В день, когда произошёл «инцидент», Майя готовилась к уроку труда и стояла наклонившись над своим рюкзаком, вытаскивая клей, бумагу и ножницы. Вдруг она почувствовала неладное: в классе резко стало слишком тихо для перемены и чьи-то руки схватили её за локти и потянули назад. Кто-то мерзко задышал ей в шею. Не понимая, что делает, Майя развернулась и со всего размаху всадила ножницы, которые держала в руках, прямо в жирный бок Турина-младшего. Тот опустил руки, посмотрел на небесно-голубые пластмассовые ручки ножниц, которые торчали из-под рёбер, и завизжал.

На следующий день родителей вызвали в школу. Там отец чуть не подрался с Туриным-старшим, а потом выгнал всех из кабинета и долго и тихо разговаривал с учительницей и директором. Через неделю Турина-младшего перевели. Майю в классе и так недолюбливали, а теперь даже учителя обходили её стороной, считая ненормальной, хотя она до сих пор не понимала, что она сделала не так. Её настолько показательно не замечали, что это было невыносимо.

Пискнула рация. Майя привстала на носочки и осмотрела противоположный берег. С дерева на пол пещеры спрыгнул Длинный (так она назвала парня повыше). Она подождала ещё пару секунд, но Короткий, тот, что пониже, не появился. Странно, но ладно.

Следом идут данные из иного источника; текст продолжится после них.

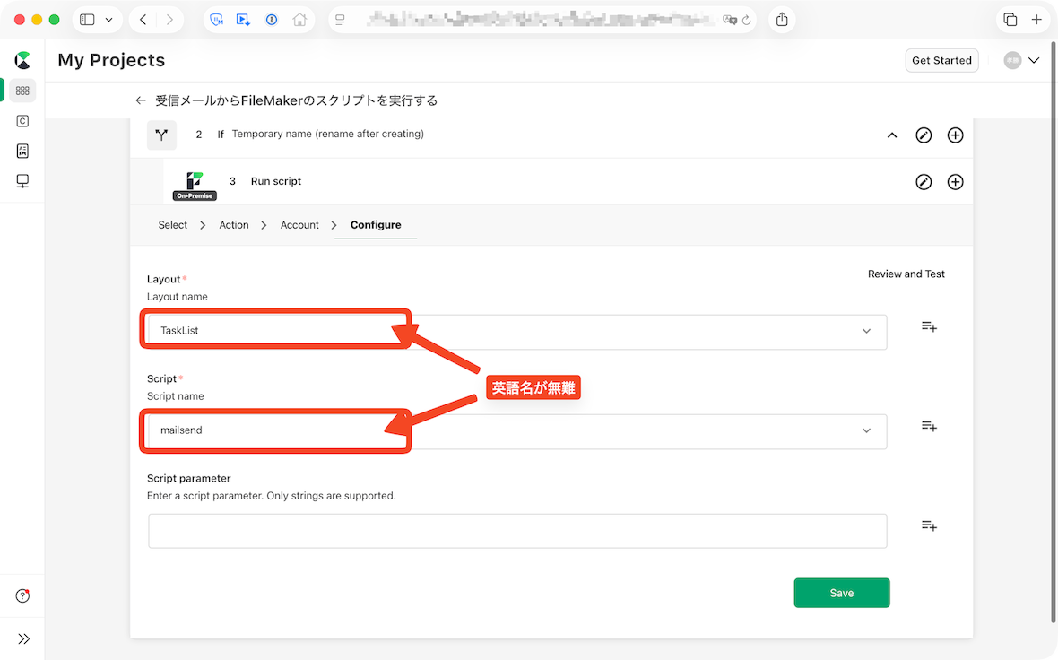Open the Script name dropdown

866,430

Майя подняла руку с рацией вверх. Не глупый, должен догадаться.

Рация зашипела. Майя весь день ожидала контакта с другой цивилизацией и гадала, как это будет, но первая же фраза застала её врасплох.

– Э-э-э, привет. Почему вы не празднуете Новый год?

9

Больше всего на свете Лаури хотел ничего не делать. В школе он любил смотреть, как свет играет в листве яблонь или ветер перекатывает мусор по дороге. В эти минуты в голове становилось ясно и спокойно. Учительница, бывало, ругала его в такие моменты: «Лаури, ты когда школу закончишь, никто тебе не будет платить за то, чтобы ты весь день смотрел в окно». Как же она была неправа.

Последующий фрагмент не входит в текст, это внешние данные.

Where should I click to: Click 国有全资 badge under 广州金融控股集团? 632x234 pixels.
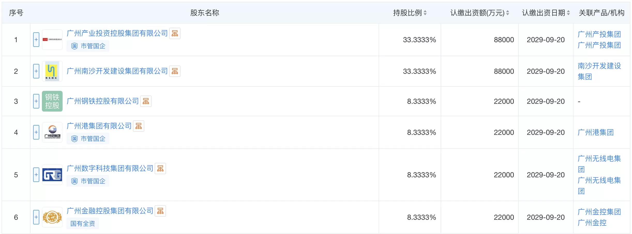pyautogui.click(x=83, y=223)
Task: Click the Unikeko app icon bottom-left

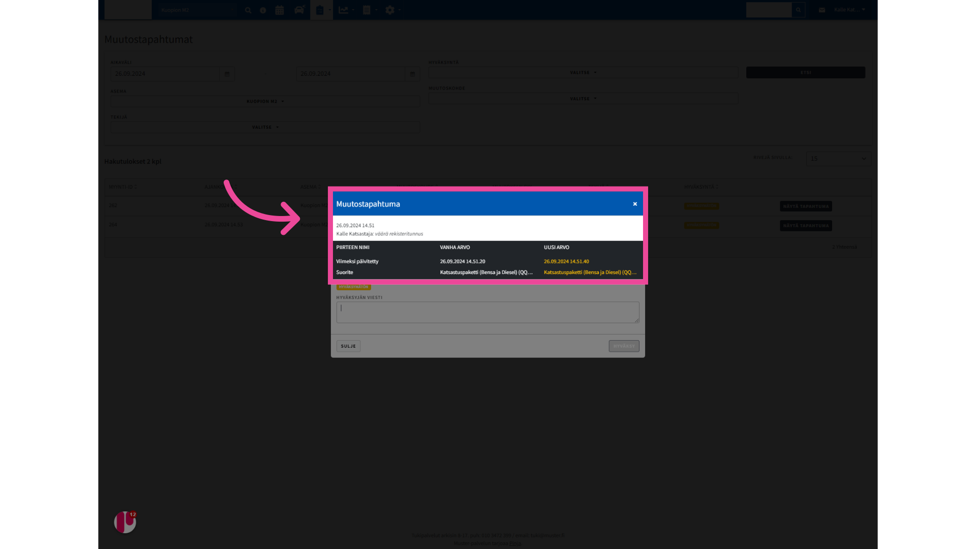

Лаури покрутил ручки радиоприёмника и снова уставился в широкие окна пограничной вышки. Он с радостью отдавал время своих обходов коллегам, а те были счастливы вырваться из скучной жаркой будки на тёплый ветер и скрасить рабочую рутину прогулкой вдоль реки. Потому сейчас Лаури сидел на вышке совсем один и был безмерно счастлив и умиротворён.

На Пирресни опускались сумерки. На Приречный опускались сумерки. Стайка птиц взметнулась с крыши одной крепости и перелетела через реку на башни другой.

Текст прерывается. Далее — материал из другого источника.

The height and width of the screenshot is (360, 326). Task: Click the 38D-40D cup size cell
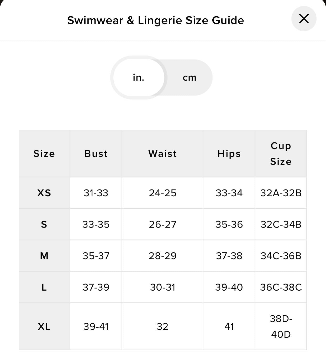click(281, 326)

Лаури нравилась его работа. После армии он решил стать пограничником: войны закончились, новой пока не предвиделось, с остальными государствами они вроде как подружились, поэтому профессия казалась непыльной и безопасной. Пока Лаури не отправили на южную границу, где он застал драку рыбаков в местных нейтральных водах, что привело к международному скандалу и переразделу границ. Потом была западная граница на островах, где целыми днями он находился в обществе лисиц и улиток, пока зимой на учениях чуть не замёрзла группа новобранцев на учениях и Лаури в одиночку пришлось налаживать связь с материком. Про северную границу Лаури даже думать не хотел: работа в порту и тем более в аэропорту казалась суматошным адом. В Пирресни Лаури пробыл всего несколько лет, и пока что ему всё нравилось. За всё это время было только одно происшествие около года назад, да и то оно касалось другой стороны.

В его работу входило не только смотреть, но и слушать и передавать наверх, если он замечал что-то странное в сигналах рыбацких катеров или какие-то необычные шумы на реке. Лаури неспешно переключал радио на разные частоты, положив голову поверх мягкой кипы методичек «Спасение утопающих в приграничных зонах».

– А чего бы тебе хотелось больше всего? – раздался вдруг молодой девичий голос на одной из частот. Лаури даже вздрогнул, сначала подумав, что вопрос был адресован ему.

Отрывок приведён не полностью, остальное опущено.